Colleagues see Agnew in another light. “He had to become really smart and develop an amazing sense of the market at a young age,” says Avram Hornik, who has been Agnew’s business partner since they opened Union Transfer in 2011. “He’s like a giraffe growing a long neck. He became what was necessary to succeed in his market.”

Gervasi, writing in an email, praised Agnew’s dexterity of genres, adding, too, that Agnew “is a goofball. … [H]e’s always engaged with life in a playful and silly manner.”

A Google search substantiates this point:

There was the 2003 Inquirer article reporting that Agnew was considering a run for City Council. Ed Rendell’s office called him up, and Agnew immediately said no thanks to help with his campaign, because it was imaginary.

Then there was the infamous Buddyhead.com report about Agnew getting busted outside a rave for carrying 400 pills of a new prescription drug called “Kalpax.” A subsequent post claimed that Agnew was fulfilling his 50 hours of community service by booking shows at a senior center — this time spelling the drug “Cowpax.” A practical joke by Agnew and a friend.

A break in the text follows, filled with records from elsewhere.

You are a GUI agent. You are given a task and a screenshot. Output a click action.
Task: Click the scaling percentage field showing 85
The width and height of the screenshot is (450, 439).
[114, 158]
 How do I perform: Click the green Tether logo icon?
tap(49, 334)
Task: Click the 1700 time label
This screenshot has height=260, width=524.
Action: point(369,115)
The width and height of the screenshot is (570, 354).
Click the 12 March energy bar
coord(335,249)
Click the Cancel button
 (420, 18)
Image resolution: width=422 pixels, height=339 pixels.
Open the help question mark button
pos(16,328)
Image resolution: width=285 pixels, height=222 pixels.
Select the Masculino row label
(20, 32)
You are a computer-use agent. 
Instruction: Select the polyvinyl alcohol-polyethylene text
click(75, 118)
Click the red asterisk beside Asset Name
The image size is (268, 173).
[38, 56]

In 2006 came the “Sean Spotter” blog, which provided updates on Agnew’s life, like a “Where’s Waldo?” of Philly hipsterdom. Many assumed Agnew was at it again, but it turned out this was the work of a legitimate cyberstalker. “The only reason I stopped was that Sean became aware of it, so I felt he was perverting the innocence and purity of the experience,” says Ryan Creed, the Agnew obsessor, who now is a senior editor at NBC News in Los Angeles. Why stalk Agnew back then? “There’s something irresistible about a man who is handsome and kind of a douche.”

Over a dozen interactions with Agnew, I came to realize that being a rock promoter is nothing like being a rock star. The oddities that make Agnew so interesting — his travel, his geeky love of the NBA — are also what keep him sane. “It’s a lot of the same day-in, day-out,” he says. “My traveling is somewhat of a reaction to that. I still love music, still love going to shows, but I can book shows while going to a crazy temple or riding a motorbike through the countryside.”

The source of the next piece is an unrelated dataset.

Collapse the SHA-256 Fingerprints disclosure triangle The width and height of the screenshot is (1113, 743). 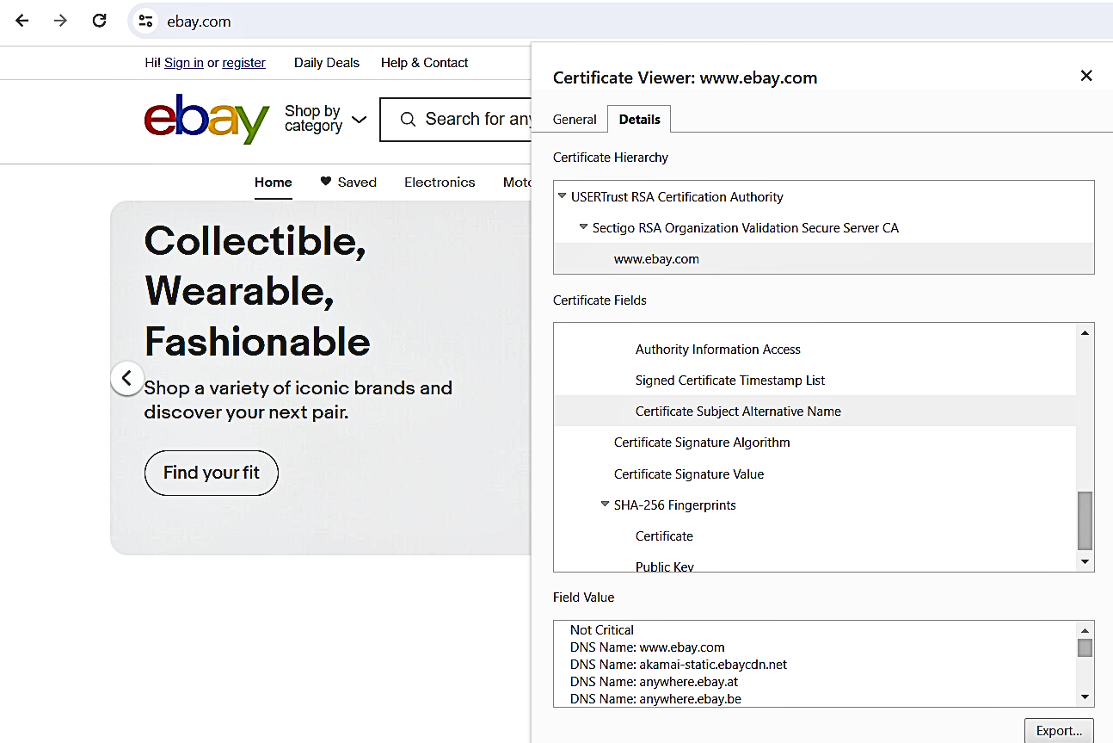[x=604, y=505]
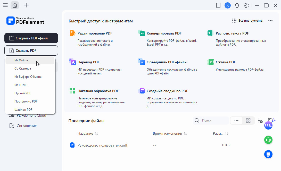The height and width of the screenshot is (171, 281).
Task: Start the Перевод PDF translation tool
Action: coord(88,62)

Agnew and his partners have begun discussing a larger venue than Union Transfer. But he’s more interested in talking about his vacation bucket list, showing me pictures on his phone of Socotra, a small Yemeni island that’s next in his sights: “It looks like Mars! It really looks like nowhere else on Earth.”

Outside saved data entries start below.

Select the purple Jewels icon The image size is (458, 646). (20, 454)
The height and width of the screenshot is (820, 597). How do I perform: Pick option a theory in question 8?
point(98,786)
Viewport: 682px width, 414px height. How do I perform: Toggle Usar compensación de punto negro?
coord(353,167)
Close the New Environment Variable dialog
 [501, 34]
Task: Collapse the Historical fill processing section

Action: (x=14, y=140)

The Rodman adventure is just the latest chapter in Agnew’s ephemeral life. When he got home, there were calls from the New Yorker, USA Today and others waiting. Agnew grew tired of calling them all back. Turns out the Most Interesting Man in Philly has a rather mundane ego. He lives for the experience, not the publicity or the payoff. Getting called a “tourist”? He loved that. But, of course, there is a caveat. “Yeah,” he says, “I had no idea I was talking to CNN.”